Франц не выдержал. Он стоял всех ближе к вошедшему и теперь проворной пятерней стащил с его лица отвратительно хрустнувшую маску. Меж тем кто-то, наконец одолев пыхтевшего Вилли, включил свет. Посредине комнаты, в шарфе, в черных лохмотьях, стоял Драйер и, помирая со смеху, пошатываясь, приседая, красный, растрепанный, указывал пальцем на Марту. Быстро сообразив, как теперь разрешить свой напускной ужас, она повернулась к мужу спиной, пожала голым плечом и спокойно подошла к замиравшему граммофону. Он бросился к ней и, смеясь, поцеловал ее в щеку. Франц почувствовал вдруг приступ давно назревавшей тошноты и быстро ушел из залы. За собой он слышал шум, все хохотали, орали, – вероятно, толпясь вокруг Драйера, тиская его, тиская… Прижав платок к губам, Франц кинулся в переднюю, рванул дверь уборной. Оттуда огромной бомбой вылетела старуха Грюн и исчезла за поворотом стены. «Боже мой, Боже мой», – приговаривал он, согнувшись вдвое, – и потом, глубоко дыша, брезгливо вытирая рот, пошел медленно обратно. В гостиной он остановился. Зловеще горела широкая елка. Там, дальше, продолжался захлебывающийся шум голосов, ревел граммофон. Вдруг он увидел Марту.

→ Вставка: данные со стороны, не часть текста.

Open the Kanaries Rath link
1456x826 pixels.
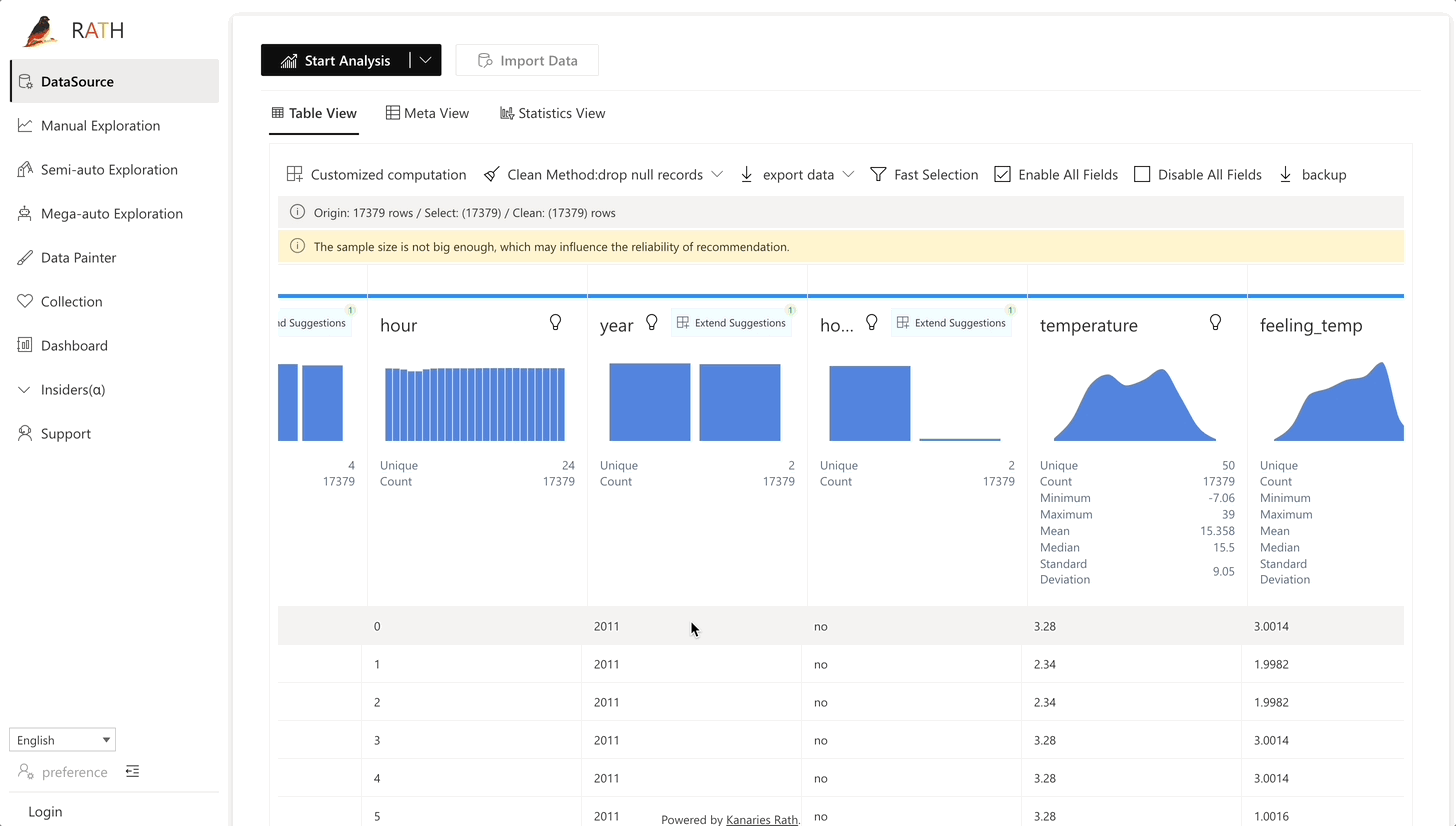tap(761, 820)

Она быстро к нему подошла, оглядываясь на ходу. Как в дурном сне, пылала электрическая елка. Они были одни в яркой гостиной, а там, за дверью, был шум, гогот, кто-то кричал петухом.

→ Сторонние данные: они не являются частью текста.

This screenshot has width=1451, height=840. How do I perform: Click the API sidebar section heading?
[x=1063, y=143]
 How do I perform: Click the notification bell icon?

– Сорвалось, – сказала Марта.
Ее пронзительные глаза были сразу и спереди, и сбоку, и сзади – так все кружилось. Он спросил, плечом касаясь шуршавшей хвои:
– Что сорвалось?
– Я так больше не могу, – забормотала Марта, меж припадков лающего кашля, – …не могу… И посмотри на себя: ты бледен как смерть…
Шум за стеной разрастался, близился; уже казалось – вот эта огромная елка орет всеми своими лампочками.
– …Как смерть, – сказала Марта и закашлялась.
Он опять почувствовал прилив тошноты; шум голосов хлынул, Драйер, с топотом, потный, хохочущий, спасаясь от Грюна и инженера, промчался мимо, за ними другие, – все кричало, гудело, стонало, – и этот хищный шум не умолк в ту ночь; он последовал наутро за Францем, окружал его потом и на улице, и дома, и во сне, и опять наяву. Как будто прорвались в мозгу тайные шлюзы, шумящая темнота помчала, закружила его. И пока он боролся, было еще страшно, – но когда он решился и отдался ревущему бреду – все стало так легко, так странно, почти сладостно. И было по-праздничному пусто на солнечных улицах, было тепло, было мокро, всюду большие лужи, полные рябого неба. К вечеру во всех окнах зажглись елки, – и прошла какая-то женщина в маске рождественского деда, с ватной бородой, – и раздавала какие-то объявления. Он шел и никак не мог сообразить, вчера ли был этот бал у Драйера или третьего дня. Но Марты он с тех пор не видел; значит, должно быть, – вчера. Он прислушался. Да, шум был тут как тут, – но уже ровный, понятный, признанный. «Я больше не могу». Да, она права. Все будет так, как она решит.